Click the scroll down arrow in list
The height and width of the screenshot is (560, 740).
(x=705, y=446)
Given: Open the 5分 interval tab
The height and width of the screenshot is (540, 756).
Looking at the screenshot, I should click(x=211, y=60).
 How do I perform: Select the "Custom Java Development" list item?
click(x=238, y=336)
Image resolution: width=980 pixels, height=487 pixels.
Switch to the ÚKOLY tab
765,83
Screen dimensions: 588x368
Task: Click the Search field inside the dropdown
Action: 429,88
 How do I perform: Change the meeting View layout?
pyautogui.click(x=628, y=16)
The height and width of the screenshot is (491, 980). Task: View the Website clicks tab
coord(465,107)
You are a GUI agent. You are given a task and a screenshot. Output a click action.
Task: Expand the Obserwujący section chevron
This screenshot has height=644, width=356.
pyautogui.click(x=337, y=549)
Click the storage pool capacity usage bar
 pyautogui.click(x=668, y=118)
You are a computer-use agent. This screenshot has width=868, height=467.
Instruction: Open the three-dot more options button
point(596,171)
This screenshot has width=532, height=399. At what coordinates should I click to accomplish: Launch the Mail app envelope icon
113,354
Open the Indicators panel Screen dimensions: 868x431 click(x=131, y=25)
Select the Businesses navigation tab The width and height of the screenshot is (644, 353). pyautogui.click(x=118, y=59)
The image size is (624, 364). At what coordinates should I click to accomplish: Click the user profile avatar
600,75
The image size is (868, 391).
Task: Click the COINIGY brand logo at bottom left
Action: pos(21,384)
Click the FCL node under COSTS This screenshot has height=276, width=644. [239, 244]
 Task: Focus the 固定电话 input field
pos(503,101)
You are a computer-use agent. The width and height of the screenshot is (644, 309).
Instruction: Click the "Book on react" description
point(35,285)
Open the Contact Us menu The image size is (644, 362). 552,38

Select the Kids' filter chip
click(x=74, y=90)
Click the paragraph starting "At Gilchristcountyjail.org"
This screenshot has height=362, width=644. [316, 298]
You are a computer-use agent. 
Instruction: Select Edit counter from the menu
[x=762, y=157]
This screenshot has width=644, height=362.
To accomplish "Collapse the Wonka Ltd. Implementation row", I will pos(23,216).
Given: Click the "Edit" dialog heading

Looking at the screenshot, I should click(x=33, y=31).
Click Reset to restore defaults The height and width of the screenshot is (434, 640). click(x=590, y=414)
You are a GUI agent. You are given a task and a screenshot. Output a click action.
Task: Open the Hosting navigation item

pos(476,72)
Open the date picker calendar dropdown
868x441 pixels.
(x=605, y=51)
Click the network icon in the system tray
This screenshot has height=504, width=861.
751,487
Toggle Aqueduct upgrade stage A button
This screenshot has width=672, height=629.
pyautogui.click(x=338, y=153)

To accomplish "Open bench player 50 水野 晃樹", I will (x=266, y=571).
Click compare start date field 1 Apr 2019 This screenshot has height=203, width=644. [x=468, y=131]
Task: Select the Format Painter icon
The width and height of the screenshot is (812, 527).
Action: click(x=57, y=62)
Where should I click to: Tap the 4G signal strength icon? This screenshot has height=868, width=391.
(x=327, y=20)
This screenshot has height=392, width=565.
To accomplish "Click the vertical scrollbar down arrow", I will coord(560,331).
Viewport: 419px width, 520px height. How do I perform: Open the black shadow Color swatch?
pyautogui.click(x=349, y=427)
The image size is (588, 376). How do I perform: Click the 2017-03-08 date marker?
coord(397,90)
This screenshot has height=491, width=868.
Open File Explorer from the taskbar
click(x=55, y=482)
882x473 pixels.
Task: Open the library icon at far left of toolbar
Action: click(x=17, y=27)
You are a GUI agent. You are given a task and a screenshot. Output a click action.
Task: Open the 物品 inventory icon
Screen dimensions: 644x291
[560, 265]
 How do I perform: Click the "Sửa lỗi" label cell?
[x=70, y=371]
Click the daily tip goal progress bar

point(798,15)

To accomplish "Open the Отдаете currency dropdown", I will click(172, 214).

____

#### [ACTIVITY]
Please give back all of the data exactly as it appears.

#### [OUTPUT OF THE EXERCISE]
Click the scroll down arrow in list
The height and width of the screenshot is (560, 740).
(x=705, y=446)
Given: Open the 5分 interval tab
The height and width of the screenshot is (540, 756).
Looking at the screenshot, I should click(x=211, y=60).
 How do I perform: Select the "Custom Java Development" list item?
click(x=238, y=336)
Image resolution: width=980 pixels, height=487 pixels.
Switch to the ÚKOLY tab
765,83
Screen dimensions: 588x368
Task: Click the Search field inside the dropdown
Action: 429,88
 How do I perform: Change the meeting View layout?
pyautogui.click(x=628, y=16)
The height and width of the screenshot is (491, 980). Task: View the Website clicks tab
coord(465,107)
You are a GUI agent. You are given a task and a screenshot. Output a click action.
Task: Expand the Obserwujący section chevron
This screenshot has height=644, width=356.
pyautogui.click(x=337, y=549)
Click the storage pool capacity usage bar
 pyautogui.click(x=668, y=118)
You are a computer-use agent. This screenshot has width=868, height=467.
Instruction: Open the three-dot more options button
point(596,171)
This screenshot has width=532, height=399. At what coordinates should I click to accomplish: Launch the Mail app envelope icon
113,354
Open the Indicators panel Screen dimensions: 868x431 click(x=131, y=25)
Select the Businesses navigation tab The width and height of the screenshot is (644, 353). pyautogui.click(x=118, y=59)
The image size is (624, 364). At what coordinates should I click to accomplish: Click the user profile avatar
600,75
The image size is (868, 391).
Task: Click the COINIGY brand logo at bottom left
Action: pos(21,384)
Click the FCL node under COSTS This screenshot has height=276, width=644. [239, 244]
 Task: Focus the 固定电话 input field
pos(503,101)
You are a computer-use agent. The width and height of the screenshot is (644, 309).
Instruction: Click the "Book on react" description
point(35,285)
Open the Contact Us menu The image size is (644, 362). 552,38

Select the Kids' filter chip
click(x=74, y=90)
Click the paragraph starting "At Gilchristcountyjail.org"
This screenshot has height=362, width=644. [316, 298]
You are a computer-use agent. 
Instruction: Select Edit counter from the menu
[x=762, y=157]
This screenshot has width=644, height=362.
To accomplish "Collapse the Wonka Ltd. Implementation row", I will pos(23,216).
Given: Click the "Edit" dialog heading

Looking at the screenshot, I should click(x=33, y=31).
Click Reset to restore defaults The height and width of the screenshot is (434, 640). click(x=590, y=414)
You are a GUI agent. You are given a task and a screenshot. Output a click action.
Task: Open the Hosting navigation item

pos(476,72)
Open the date picker calendar dropdown
868x441 pixels.
(x=605, y=51)
Click the network icon in the system tray
This screenshot has height=504, width=861.
751,487
Toggle Aqueduct upgrade stage A button
This screenshot has width=672, height=629.
pyautogui.click(x=338, y=153)

To accomplish "Open bench player 50 水野 晃樹", I will (x=266, y=571).
Click compare start date field 1 Apr 2019 This screenshot has height=203, width=644. [x=468, y=131]
Task: Select the Format Painter icon
The width and height of the screenshot is (812, 527).
Action: click(x=57, y=62)
Where should I click to: Tap the 4G signal strength icon? This screenshot has height=868, width=391.
(x=327, y=20)
This screenshot has height=392, width=565.
To accomplish "Click the vertical scrollbar down arrow", I will coord(560,331).
Viewport: 419px width, 520px height. How do I perform: Open the black shadow Color swatch?
pyautogui.click(x=349, y=427)
The image size is (588, 376). How do I perform: Click the 2017-03-08 date marker?
coord(397,90)
This screenshot has height=491, width=868.
Open File Explorer from the taskbar
click(x=55, y=482)
882x473 pixels.
Task: Open the library icon at far left of toolbar
Action: click(x=17, y=27)
You are a GUI agent. You are given a task and a screenshot. Output a click action.
Task: Open the 物品 inventory icon
Screen dimensions: 644x291
[560, 265]
 How do I perform: Click the "Sửa lỗi" label cell?
[x=70, y=371]
Click the daily tip goal progress bar

point(798,15)

To accomplish "Open the Отдаете currency dropdown", I will click(172, 214).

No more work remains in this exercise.